Sudam quer elevar recursos para R$ 5 bi

A prorrogação da Sudam (Superintendência de Desenvolvimento da Amazônia) até 2023 para igualar-se à validade da ZFM (Zona Franca de Manaus), bem como a elevação dos recursos advindos do FDA (Fundo de Desenvolvimento da Amazônia) para até R$ 5 bilhões, dependem da aprovação de uma PEC (Proposta de Emenda à Constituição). A informação foi divulgada, ontem, pelo coordenador-geral de incentivos e benefícios fiscais e financeiros da Sudam, Indalécio Pacheco, durante a entrega dos 39 primeiros projetos aprovados no ano, de 21 empresas instaladas no Amazonas.

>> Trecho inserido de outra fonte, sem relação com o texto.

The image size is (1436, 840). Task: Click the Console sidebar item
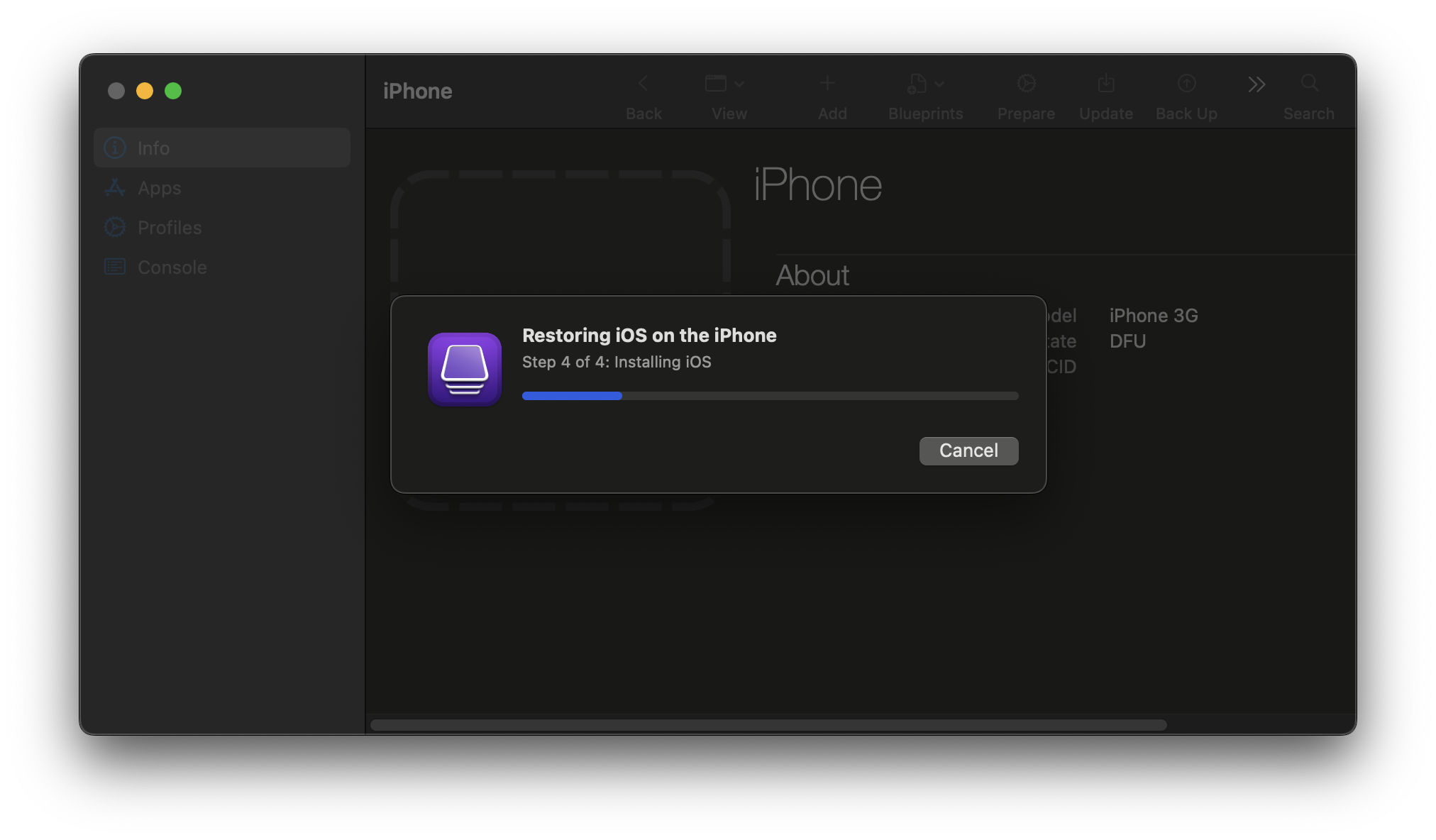[172, 267]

O coordenador-geral não soube confirmar o número da PEC, mas adiantou que o superintendente do órgão, Djalma Mello, vai permanecer em Brasília durante toda esta semana para articular uma decisão favorável à proposta, que já está no Senado. Segundo Pacheco, os recursos serão destinados exclusivamente a reinvestimentos. “A modalidade foi criada em 2008 e abrange a aquisição de máquinas e equipamentos pelas indústrias da Amazônia que precisam renovar o parque fabril”, explicou.

As empresas dos nove Estados que compõem a Amazônia Legal brasileira têm, neste ano, R$ 1 bilhão para utilizar em reinvestimentos, oriundos da Sudam. Os projetos para compra de maquinário devem ser enviados à sede da superintendência, em Belém (PA). Em até 120 dias o pedido é analisado e a verba, liberada (ou não). Outras informações estão disponíveis em www.ada.gov.br.

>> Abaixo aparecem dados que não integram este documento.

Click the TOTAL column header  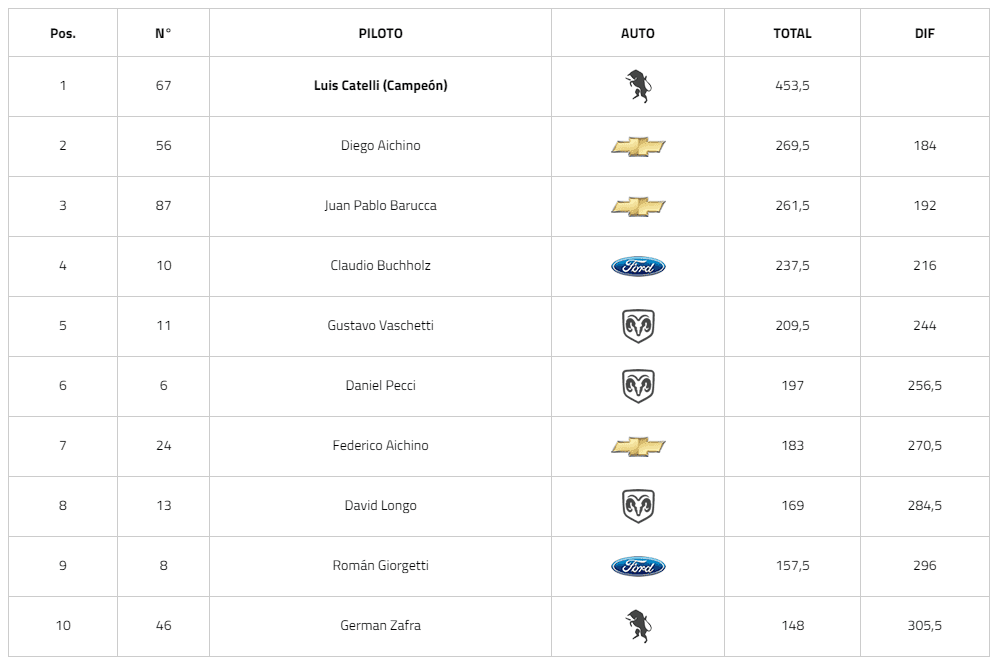[792, 33]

Pacheco admitiu que a estrutura de recursos humanos da Sudam é insuficiente para atender à demanda de pedidos de investimentos para equipamentos. Para solucionar este problema, o Ministério do Planejamento, Orçamento e Gestão prevê o lançamento de edital para a contratação de 100 funcionários para a Superintendência de Desenvolvimento da Amazônia, para agilizar a análise de projetos até o final do ano, informou o coordenador-geral.

Aliado ao concurso, existe um software para auxílio da
formulação e recebimento de pedidos de investimos para ser instalado no website da Sudam até o final deste semestre. “Com o concurso e novo programa de computador vamos tentar superar, ou no mínimo manter, a quantidade de projetos aprovados em 2009, que foi de 275”, disse Pacheco, referindo aos R$ 35 bilhões liberados durante o ano passado, que manteve 46,4 mil empregos diretos e aproximadamente 200 mil ocupações indiretas na Amazônia nacional.

Enquanto 2007 apontou a aprovação de 165 projetos, no ano seguinte este número teve incremento de 76,97%, atingindo a marca de 292 laudos liberados. Considerando todos os incentivos fiscais concedidos pelo governo federal às empresas da Amazônia, em 2009, a renuncia fiscal foi de R$ 2,5 bilhões.

Laudo positivo

O economista e diretor da consultora financeira Profinco, Hélio Pereira, comemorou a entrega do laudo positivo da empresa BIC, conhecida pelas canetas esferográficas e um dos clientes da Profinco. O projeto da BIC pedia a liberação de R$ 150 milhões para financiar a reforma e ampliação da planta de Manaus. A reforma começou em 2003 e será finalizada neste ano, conforme disse Pereira.

“Com estes recursos, a BIC poderá aumentar a produção de canetas esferográficas, isqueiros e barbeadores feitos em Manaus, quitar a conta da reforma e compra de máquinas novas, além de manter o emprego dos operários”, declarou o economista.

A lista das 21 empresas com projetos aprovados ontem pela Sudam contou com nomes de destaque no PIM (Polo Industrial de Manaus), como LG, Sovel e Jabil. Apesar destas duas empresas de eletroeletrônicos (LG e Jabil) e da fabricante de embalagens de papel e papelão enviarem representantes, o coordenador-geral não disfarçou o descontentamento quando percebeu que sairia do encontro com vários laudos sem assinatura de seus requerentes.